Small operands gcd improvements

Mon Aug 5 12:17:14 UTC 2019

nisse at lysator.liu.se (Niels Möller) writes:

  > Checking u1 = 0 and v1 = 0 separately as you suggest is a different
  > thing, and it might not have zero cost in the gcd_22 loop.

  I think only the shifted number should be checked, and as the main loop
  exit condition.

OK, so we agree there!

  If both u1 > 0 and v1 > 0 on entry (if gcd_22 require that is
  unclear), then u1 == 0 impliex v1 > 0.

I don't think gcd_22 should misbehave for v1 = u1 = 0.  It currently is
designed to exit for such operands in order to leave things for gcd_11.

But wait, I think my current code might fail for u1 = 0, u0 = small, v1
= v0 = 0xfff.fff.  That would result in the upper half difference being
0 with carry out.  The zero will trigger loop exit currently.  Fixable,
but we should make sure to test for that (at least if u1 = 0 is
allowed).

  > We could do a large rightshift outside the loop and then jump back into
  > and (ab)use gcd_22 with u1 = 0 xor v1 = 0.  I suspect random operands
  > will not see any timing difference.  Don't you agree that u1 / v1 will
  > not be too far from 1.0 on average?

  That would probably work fine, but maybe not simpler than an explicit
  gcd_22. So then the normal case would call gcd_22 with u1 > 0, v1 > 0,
  and exit the loop with u1 > 0, v1 == 0. I don't see why we'd need a
  right shift here, I think one could just check if u1 > 0 and if so jump
  back to gcd_22, and next time the loop exits we will have u1 = 0, v1 =
  0.

What do you mean by an "explicit gcd_22"?

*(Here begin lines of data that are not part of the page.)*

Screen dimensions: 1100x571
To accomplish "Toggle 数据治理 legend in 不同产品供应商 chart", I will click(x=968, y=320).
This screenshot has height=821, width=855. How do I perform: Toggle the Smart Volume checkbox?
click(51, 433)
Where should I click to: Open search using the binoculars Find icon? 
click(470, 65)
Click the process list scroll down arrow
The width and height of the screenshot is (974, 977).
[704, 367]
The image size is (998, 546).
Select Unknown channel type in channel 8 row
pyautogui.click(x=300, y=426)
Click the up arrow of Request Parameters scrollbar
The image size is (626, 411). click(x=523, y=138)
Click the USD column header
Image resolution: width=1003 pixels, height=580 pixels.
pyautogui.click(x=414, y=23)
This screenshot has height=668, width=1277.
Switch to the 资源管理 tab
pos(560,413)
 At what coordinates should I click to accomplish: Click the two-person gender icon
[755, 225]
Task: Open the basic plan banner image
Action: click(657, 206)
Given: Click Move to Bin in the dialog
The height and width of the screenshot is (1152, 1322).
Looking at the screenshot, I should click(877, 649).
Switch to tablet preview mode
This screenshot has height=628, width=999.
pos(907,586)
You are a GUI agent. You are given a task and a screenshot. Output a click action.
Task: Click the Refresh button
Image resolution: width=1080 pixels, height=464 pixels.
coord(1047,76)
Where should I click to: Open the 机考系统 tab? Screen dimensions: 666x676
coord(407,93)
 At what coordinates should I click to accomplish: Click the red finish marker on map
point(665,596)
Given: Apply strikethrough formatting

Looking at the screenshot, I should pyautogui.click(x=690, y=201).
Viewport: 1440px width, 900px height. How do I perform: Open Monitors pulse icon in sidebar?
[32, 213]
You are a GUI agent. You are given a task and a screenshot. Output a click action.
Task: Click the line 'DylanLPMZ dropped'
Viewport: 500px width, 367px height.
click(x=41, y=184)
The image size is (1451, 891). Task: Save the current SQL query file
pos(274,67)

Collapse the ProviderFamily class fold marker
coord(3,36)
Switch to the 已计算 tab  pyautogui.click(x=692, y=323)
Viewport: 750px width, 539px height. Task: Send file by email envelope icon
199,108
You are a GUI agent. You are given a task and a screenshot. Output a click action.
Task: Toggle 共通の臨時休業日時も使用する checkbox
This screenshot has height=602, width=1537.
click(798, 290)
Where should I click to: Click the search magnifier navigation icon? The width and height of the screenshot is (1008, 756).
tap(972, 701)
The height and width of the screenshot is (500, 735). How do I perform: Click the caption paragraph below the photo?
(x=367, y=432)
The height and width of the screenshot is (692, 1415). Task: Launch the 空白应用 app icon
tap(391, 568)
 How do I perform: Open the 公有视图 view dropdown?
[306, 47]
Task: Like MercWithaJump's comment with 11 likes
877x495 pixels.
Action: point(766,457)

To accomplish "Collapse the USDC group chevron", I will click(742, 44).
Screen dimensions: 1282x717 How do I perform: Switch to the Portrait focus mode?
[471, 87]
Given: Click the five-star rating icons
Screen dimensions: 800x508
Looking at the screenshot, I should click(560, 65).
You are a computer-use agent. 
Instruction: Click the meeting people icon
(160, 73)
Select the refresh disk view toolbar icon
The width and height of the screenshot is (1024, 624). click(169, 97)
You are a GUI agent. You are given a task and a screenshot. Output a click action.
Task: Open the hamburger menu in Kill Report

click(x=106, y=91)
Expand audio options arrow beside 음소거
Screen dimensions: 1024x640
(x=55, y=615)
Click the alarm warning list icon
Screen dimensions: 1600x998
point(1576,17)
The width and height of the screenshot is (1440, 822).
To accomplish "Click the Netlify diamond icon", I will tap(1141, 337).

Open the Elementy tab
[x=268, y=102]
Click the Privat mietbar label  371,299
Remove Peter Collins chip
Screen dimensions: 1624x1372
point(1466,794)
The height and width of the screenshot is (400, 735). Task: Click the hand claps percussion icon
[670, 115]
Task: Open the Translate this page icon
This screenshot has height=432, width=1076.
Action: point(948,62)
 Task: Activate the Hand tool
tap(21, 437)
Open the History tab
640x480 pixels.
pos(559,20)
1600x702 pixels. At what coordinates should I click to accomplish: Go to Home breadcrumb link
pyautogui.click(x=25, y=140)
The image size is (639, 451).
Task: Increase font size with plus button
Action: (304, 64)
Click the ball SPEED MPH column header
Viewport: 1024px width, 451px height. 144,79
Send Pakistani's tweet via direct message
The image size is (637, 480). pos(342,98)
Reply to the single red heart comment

What I am saying is that we should not design and validate more loops
that justified.  While gcd_21 would be sleeker than gcd_22, it might not
speed up non-contrived examples as after gcd_22 exits because it has too
(the case v0 = 0 or u0 = 0) we have an unlikely scenario.  If we let it
exit if v1 = 0 *or* u1 = 0, as opposed to v1 = 0 and u1 = 0, then we
might need gcd_21 in some form, but it will rarely run for more than 1
or two iterations (not enough to train its loop branch to be rightly
predicted).

  I think an explicit gcd_21 loop may be clearer, but unlikely to matter
  for performance.

I'd like to avoid another asm loop if possible.

-- 
Torbjörn
Please encrypt, key id 0xC8601622